The Icelandic singer's concerts are as unique as her music, individualistic and idiosyncratic, blending performance art inventiveness with playful abandon and a stark musical sensibility that's utterly without peer. A strong visual concept was at work Tuesday as well; with a stage festooned with banners and flags, as well as a long red kite floating in the back corner, Bjork's concert looked like a tribal festival, accented by her colorfully dressed 10-piece all-female brass section, which also hailed from Iceland, and a laser show that would make Pink Floyd take notice.

What can get lost in all this, however, is the fact that Bjork can genuinely sing, with a facile voice that dominates even the heaviest electronic touches deployed underneath them.
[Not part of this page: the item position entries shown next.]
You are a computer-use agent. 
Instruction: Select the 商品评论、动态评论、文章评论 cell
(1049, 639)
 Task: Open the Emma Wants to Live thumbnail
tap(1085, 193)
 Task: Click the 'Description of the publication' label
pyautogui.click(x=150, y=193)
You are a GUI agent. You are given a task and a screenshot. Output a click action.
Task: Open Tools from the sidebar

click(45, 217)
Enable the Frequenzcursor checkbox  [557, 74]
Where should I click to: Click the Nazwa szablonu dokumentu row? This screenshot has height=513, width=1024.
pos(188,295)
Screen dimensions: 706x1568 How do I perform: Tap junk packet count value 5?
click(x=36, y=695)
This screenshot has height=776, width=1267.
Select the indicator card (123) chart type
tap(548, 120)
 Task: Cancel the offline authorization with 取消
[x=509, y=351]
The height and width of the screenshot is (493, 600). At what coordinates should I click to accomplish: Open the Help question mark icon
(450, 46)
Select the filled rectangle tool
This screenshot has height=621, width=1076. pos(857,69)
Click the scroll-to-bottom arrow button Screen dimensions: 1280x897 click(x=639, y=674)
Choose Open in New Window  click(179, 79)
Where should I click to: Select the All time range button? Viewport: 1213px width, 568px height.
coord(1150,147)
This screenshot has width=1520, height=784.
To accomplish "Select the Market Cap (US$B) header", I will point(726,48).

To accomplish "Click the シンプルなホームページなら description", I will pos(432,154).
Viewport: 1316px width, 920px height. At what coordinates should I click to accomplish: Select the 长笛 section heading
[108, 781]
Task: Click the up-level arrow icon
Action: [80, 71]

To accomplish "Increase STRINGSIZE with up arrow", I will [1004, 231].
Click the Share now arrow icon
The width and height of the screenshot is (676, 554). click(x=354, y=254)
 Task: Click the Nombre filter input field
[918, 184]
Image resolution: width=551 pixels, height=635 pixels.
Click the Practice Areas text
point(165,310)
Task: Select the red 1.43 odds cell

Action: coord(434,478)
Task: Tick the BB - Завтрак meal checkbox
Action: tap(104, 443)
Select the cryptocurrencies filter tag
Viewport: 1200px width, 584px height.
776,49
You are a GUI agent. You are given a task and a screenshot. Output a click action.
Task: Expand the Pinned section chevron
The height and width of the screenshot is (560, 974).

Fortunately there were moments in the 18-song set -- supporting her latest album, "Volta" -- that provided rich vocal showcases, including "The Pleasure is All Mine," "Joga" and "Pagan Poetry," a rendition of "Cover Me" accompanied only by keyboards and an encore version of "Anchor Song" performed just with the horns.

A mid-show pairing of "Earth Intruders" and "Army of Me" brought a banging rave flavor to the evening that surfaced again later on with "Hyperballad" and a particularly intense performance of "Pluto." "Wanderlust" built from a gentle start into a powerful climax, while "Desired Constellation" conveyed a jazzy sense of improvisation within its arrangement.

You'd be hard-pressed to find anything quite like this -- to Bjork's inestimable credit. And by the time she finished things with "Declare Independence," which found opening act M.I.A. helping out on the electronics rig, Bjork had earned every right to encourage the dancing Fox crowd to "make your own flag." Hers, after all, was flying high.